Publié le 8 Jan 2014 - 15:58
GUEGUERRE SOCIALISTE A RUFISQUE

 Un bras de fer Tanor Dieng contre Pathé Ndiaye en vedette

 

A l’heure des renouvellements de ses instances, le parti socialiste est en train de voler en éclats dans la ville de Rufisque. Les camarades d’Ousmane Tanor Dieng sont plongés dans une division qui frise une guerre fratricide. L’instance la plus touchée est la 25e coordination. Certains y voient aussi la main du maire de la ville.

 

Le Parti socialiste à Rufisque serait-il dans l’œil du cyclone ? Une situation qui, selon certains responsables, doit être imputée à leur Premier secrétaire Ousmane Tanor Dieng et au secrétaire général départemental de l’union des coordinations, Mar Diouf. De l’avis du secrétaire général adjoint de la 25e coordination et trésorier général du département : «Ce qui se passe ici à Rufisque est une honte pour nous.

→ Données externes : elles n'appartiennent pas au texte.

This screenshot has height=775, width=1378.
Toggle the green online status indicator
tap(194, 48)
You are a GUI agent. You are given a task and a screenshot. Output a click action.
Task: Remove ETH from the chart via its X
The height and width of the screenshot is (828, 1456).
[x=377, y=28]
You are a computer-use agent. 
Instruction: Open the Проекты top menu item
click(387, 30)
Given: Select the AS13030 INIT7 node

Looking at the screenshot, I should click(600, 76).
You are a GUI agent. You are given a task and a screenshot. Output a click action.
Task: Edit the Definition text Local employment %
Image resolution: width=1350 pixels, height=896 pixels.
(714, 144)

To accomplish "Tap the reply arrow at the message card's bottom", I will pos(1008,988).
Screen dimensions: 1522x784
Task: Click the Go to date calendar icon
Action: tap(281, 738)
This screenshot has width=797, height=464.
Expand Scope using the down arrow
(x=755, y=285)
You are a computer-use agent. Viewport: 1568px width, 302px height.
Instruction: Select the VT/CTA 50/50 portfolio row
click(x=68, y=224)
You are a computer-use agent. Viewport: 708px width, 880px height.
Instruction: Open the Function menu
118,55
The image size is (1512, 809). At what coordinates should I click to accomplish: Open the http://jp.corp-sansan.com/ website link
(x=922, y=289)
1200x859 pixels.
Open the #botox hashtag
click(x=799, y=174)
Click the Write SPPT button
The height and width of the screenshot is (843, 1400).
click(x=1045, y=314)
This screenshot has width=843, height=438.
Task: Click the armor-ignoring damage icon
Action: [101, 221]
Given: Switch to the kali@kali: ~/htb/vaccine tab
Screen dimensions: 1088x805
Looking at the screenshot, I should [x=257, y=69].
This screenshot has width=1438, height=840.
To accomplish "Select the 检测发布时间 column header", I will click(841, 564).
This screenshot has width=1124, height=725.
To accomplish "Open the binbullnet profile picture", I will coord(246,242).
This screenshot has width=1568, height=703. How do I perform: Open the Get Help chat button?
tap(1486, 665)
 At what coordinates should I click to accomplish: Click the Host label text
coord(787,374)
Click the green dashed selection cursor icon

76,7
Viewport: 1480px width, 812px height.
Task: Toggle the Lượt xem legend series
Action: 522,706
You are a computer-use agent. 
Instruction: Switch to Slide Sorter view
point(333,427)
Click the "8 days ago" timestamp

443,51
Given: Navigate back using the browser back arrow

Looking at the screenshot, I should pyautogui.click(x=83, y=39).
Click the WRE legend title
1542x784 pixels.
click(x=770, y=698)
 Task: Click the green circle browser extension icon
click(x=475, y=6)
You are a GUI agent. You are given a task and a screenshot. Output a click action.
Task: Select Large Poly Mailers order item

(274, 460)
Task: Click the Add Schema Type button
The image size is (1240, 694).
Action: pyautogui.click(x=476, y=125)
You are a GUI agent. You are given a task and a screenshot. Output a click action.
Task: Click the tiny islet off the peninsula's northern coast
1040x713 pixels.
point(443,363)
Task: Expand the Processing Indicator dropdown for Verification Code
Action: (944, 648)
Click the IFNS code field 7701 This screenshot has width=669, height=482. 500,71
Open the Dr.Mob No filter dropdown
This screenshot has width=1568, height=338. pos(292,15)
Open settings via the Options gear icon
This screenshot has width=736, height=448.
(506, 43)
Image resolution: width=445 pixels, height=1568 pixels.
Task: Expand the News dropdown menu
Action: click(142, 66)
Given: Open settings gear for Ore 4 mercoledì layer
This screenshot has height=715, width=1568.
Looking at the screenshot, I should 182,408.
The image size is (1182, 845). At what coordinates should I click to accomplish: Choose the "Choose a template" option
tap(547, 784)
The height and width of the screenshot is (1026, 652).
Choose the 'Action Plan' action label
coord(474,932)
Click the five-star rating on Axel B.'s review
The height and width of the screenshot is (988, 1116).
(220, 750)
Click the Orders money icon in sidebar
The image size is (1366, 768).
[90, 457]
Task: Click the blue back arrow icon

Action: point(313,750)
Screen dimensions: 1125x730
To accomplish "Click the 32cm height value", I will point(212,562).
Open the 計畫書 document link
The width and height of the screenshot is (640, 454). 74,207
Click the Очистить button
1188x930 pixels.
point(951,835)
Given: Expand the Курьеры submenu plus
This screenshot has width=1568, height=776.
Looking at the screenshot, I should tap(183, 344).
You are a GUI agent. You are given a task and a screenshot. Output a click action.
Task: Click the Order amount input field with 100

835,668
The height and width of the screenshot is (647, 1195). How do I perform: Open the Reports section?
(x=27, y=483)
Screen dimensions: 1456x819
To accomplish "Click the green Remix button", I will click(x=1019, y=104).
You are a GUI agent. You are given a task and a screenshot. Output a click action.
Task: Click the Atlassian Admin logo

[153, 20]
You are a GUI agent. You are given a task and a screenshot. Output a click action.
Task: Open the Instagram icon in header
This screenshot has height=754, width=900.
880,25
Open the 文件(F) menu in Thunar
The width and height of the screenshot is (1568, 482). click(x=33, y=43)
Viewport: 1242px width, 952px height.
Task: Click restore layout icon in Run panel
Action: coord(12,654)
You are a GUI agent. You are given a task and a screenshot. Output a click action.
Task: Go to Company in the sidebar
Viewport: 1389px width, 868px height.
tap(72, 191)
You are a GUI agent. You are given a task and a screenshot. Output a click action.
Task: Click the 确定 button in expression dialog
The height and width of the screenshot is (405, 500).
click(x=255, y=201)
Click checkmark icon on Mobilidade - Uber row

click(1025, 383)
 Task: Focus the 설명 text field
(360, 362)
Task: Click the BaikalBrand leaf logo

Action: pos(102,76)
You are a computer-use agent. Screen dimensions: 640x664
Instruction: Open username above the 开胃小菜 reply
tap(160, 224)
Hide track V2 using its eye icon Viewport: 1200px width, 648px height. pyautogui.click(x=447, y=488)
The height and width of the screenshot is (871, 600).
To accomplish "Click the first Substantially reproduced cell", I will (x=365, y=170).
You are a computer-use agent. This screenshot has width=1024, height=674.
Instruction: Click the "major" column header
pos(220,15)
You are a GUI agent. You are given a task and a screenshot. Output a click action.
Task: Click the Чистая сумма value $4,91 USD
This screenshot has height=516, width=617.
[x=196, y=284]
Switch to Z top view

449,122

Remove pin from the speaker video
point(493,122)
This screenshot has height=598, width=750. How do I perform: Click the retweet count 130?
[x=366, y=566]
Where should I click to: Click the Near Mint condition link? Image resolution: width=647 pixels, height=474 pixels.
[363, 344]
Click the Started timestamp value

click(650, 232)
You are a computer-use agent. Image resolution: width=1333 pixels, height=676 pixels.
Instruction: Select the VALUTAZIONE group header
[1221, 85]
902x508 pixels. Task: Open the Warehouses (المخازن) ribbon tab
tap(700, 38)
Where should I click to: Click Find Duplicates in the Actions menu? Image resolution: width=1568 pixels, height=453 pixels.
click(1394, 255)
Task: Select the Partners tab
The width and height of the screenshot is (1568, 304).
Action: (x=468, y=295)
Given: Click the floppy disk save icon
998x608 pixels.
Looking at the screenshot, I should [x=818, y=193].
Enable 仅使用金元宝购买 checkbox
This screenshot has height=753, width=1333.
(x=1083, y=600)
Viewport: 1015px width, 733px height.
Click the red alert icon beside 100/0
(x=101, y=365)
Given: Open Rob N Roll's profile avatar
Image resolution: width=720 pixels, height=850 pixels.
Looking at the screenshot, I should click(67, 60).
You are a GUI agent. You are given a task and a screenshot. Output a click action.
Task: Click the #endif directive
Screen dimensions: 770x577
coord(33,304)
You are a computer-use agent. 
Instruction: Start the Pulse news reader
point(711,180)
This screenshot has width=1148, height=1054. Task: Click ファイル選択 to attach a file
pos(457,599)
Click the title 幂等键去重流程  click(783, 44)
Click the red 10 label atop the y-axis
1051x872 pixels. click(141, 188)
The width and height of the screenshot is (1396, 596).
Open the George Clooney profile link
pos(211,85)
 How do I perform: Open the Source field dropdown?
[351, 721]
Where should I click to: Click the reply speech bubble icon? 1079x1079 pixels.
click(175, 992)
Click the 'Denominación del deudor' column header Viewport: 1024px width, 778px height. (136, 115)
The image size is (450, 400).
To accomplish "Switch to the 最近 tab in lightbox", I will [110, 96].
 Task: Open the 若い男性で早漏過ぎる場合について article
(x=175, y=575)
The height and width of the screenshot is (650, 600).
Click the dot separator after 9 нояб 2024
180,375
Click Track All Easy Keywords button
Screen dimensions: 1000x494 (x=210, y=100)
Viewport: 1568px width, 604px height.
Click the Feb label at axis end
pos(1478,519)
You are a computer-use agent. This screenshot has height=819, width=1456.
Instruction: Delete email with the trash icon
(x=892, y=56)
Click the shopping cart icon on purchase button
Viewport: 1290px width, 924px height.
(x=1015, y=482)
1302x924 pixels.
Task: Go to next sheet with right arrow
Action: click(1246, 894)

Nous accusons Ousmane Tanor Dieng et Mar Diouf d’en être les responsables. Si cela se passait à Mbour ou à Nguéniène, le problème aurait été résolu depuis longtemps.» Cette attitude des deux «responsables» cités vise, selon François Goudia Guèye, «à exclure Pathé Ndiaye du secrétariat général de la 25e coordination avec la rétention de nos cartes».

Lundi dernier, les responsables de la coordination de Rufisque se sont donnés en spectacle au cours d’une assemblée générale de renouvellement de la 6e section A. La rencontre s’est terminée en queue de poisson lorsque l’un des camps a voulu imposer Ngor Diouf. Ce que la tendance proche de Pathé Ndiaye, ancien directeur général du Port de Dakar (PAD), n’a pas accepté. Il s’en est suivi des bousculades et des insultes qui ont dispersé la foule et sonné du coup la fin de l'Ag.

«Le pouvoir aux militants»

Selon Moussa Diop, secrétaire général intérimaire de la coordination, les choses sont claires. «Vous venez de constater que ce sont les partisans de Pathé Ndiaye qui ont fait capoter la réunion alors qu’ils n’avaient même pas le droit d'y participer du fait qu'ils ne font pas partie de cette section», a-t-il indiqué. «Ils savaient bien que Pathé Ndiaye allait perdre la coordination si la rencontre était allée à son terme. En tant que secrétaire général par intérim, je déclare que Ngor Diouf est officiellement installé.»

Du côté des fidèles de Pathé Ndiaye, on tient un autre discours. «Il y a eu aujourd'hui une violation des dispositions de la lettre circulaire qui organise les renouvellements», accuse Kadialy Gassama, membre de la commission de pilotage de la 25e coordination et de la commission nationale de pilotage. «Le secrétaire général intérimaire a voulu installer son ami sans l’avis des militants par le biais d’un vote.

Or, ce sont les militants qui doivent choisir celui qui doit les diriger. Et c’est ce que la lettre circulaire indique.» Pour l'économiste, il faut emprunter une autre direction. «Nous allons prendre les choses en main au niveau de la 25e coordination pour organiser des renouvellements démocratiques parce que le Ps est un parti de masse où la base choisit elle-même ses propres dirigeants.»

La main du maire ?

Toutefois, d’autres responsables du Ps local soulignent que le problème au sein de leur parti est «beaucoup plus profond». Ils soupçonnent en effet l'existence d'un courant interne qui serait favorable au maire actuel de la ville, Badara Mamaya Sène, en perspective des élections locales de juin prochain. C’est l'avis de Kadialy Gassama pour qui «Moussa Diop est en train de vendre le parti à un adversaire du parti dans la ville de Rufisque. Il doit être mis hors d’état de nuire».

Des allégations balayées par l'accusé qui constate que Pathé Ndiaye et ses amis sont tombés dans la diversion. «Tout ce que nous faisons découle des directives du Secrétaire général du parti qui nous a bien dit de nous allier avec des partenaires avec qui nous pouvons gagner», indique-t-il.